Nor is it certain that political cultures or doctrines as disparate as those enumerated by Ness and Azzellini (“council communism, Trotskyism, anarcho-syndicalism, Italian operaismo”), historically in disagreement on the question of the revolutionary party or the state, can all be classified together as a “minority current” within the labor movement, which, since Marx's Civil War in France, is said to have “always viewed workers’ control and councils as the base of a self-determined society” (p. 2). Likewise, stating that recent upheavals in the organization of production have made the classic workers’-council model inapplicable, while affirming with conviction that workers will invent new organizational ways adapted to today's challenges “as history has shown” (p. 7), is more a belief – albeit a perfectly respectable one – than an historical analysis.

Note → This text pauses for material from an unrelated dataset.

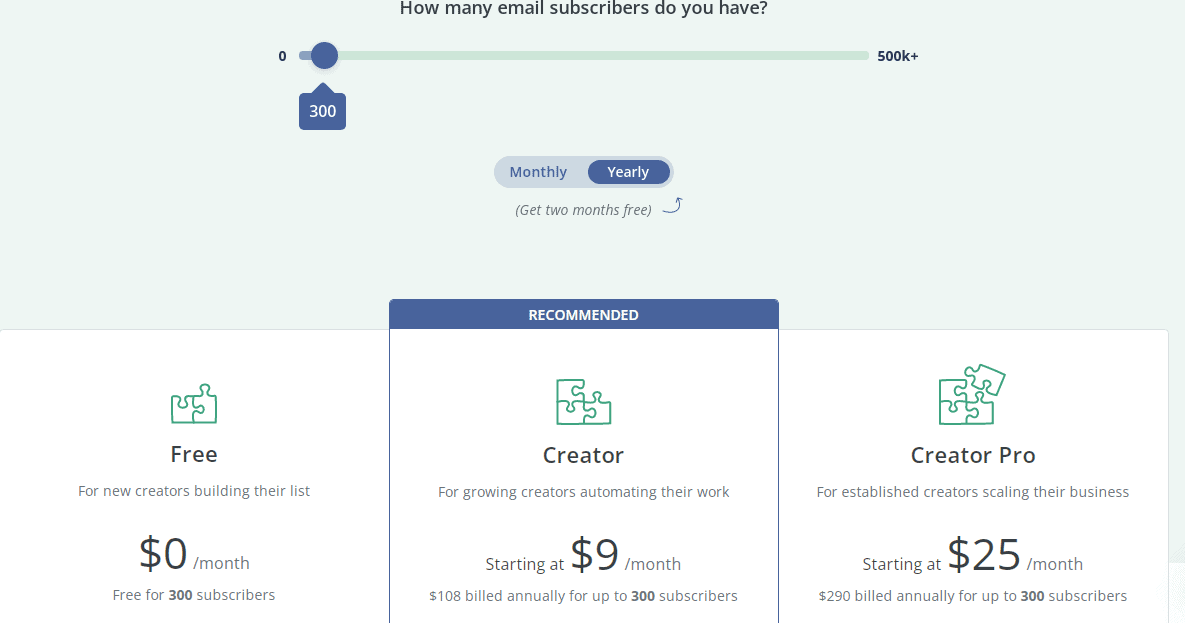The height and width of the screenshot is (623, 1185).
Task: Adjust the subscriber count slider
Action: tap(580, 55)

The authors’ activist stance shines through explicitly in several chapters. Some of the essays, especially in the first section, are very ideological; this is the case for the texts by Donny Gluckstein and Sheila Cohen. Several chapters emphasize the need for companies managed by workers to adopt a “socialist” approach as protection from the danger of “reformism” or submitting to a market rationale. However, the chapters rarely raise the question of the limits to workers’ participation, the gradual concentration of responsibilities in the hands of a minority of elected representatives, or the declining interest among the majority – which sociologist Albert Meister observed in both capitalist cooperatives and self-managed companies in Yugoslavia.Footnote 2 Other chapters, such as the one on the Spanish Revolution, do not hesitate to give retrospective judgments on what strategies could or should have been implemented to avoid defeat. The interpretative matrices used most frequently may neglect the actual importance of currents that originated outside the revolutionary workers’ movement. Thus, beginning in the 1960s, left-wing Catholics, notably in Europe and Latin America, played a key role in formulating and spreading self-management ideas and practices.

Despite these limitations, this book has genuine scientific value. First and foremost, it presents historical experiences that had been forgotten until recent research cast new light on them, such as Ralf Hoffrogge's thesis on Richard Müller and the Revolutionary Shop Stewards movement in Germany. Next, it gives substantial emphasis to the contemporary realities of southern countries, thus demonstrating the timeliness of the topic and its geographic shift. In some cases, it proposes a very useful and up-to-date account of themes that were previously the subject of an abundant literature of varying quality, such as Yugoslav self-management, which Goran Musić clearly presents from its ambiguous beginnings until its disappearance. Lastly, the bibliography at the end of each of these short chapters is useful not only for the references it gives the reader, but also for the uncharted territories it reveals, reflecting historians’ regrettable lack of interest in these topics since the 1980s. This book's publication is also an invitation for new generations of historians to return to the old questions of workers’ control and self-management – but with a different perspective from previous historians, looking at new questions, new methods, and new sources.


1. Quijoux, Maxime, Néolibéralisme et autogestion. L'expérience argentine (Paris, 2011)Google Scholar.

2. Meister, Albert, Socialisme et autogestion. L'expérience yougoslave (Paris, 1964)Google Scholar; idem, La participation dans les associations (Paris, 1974).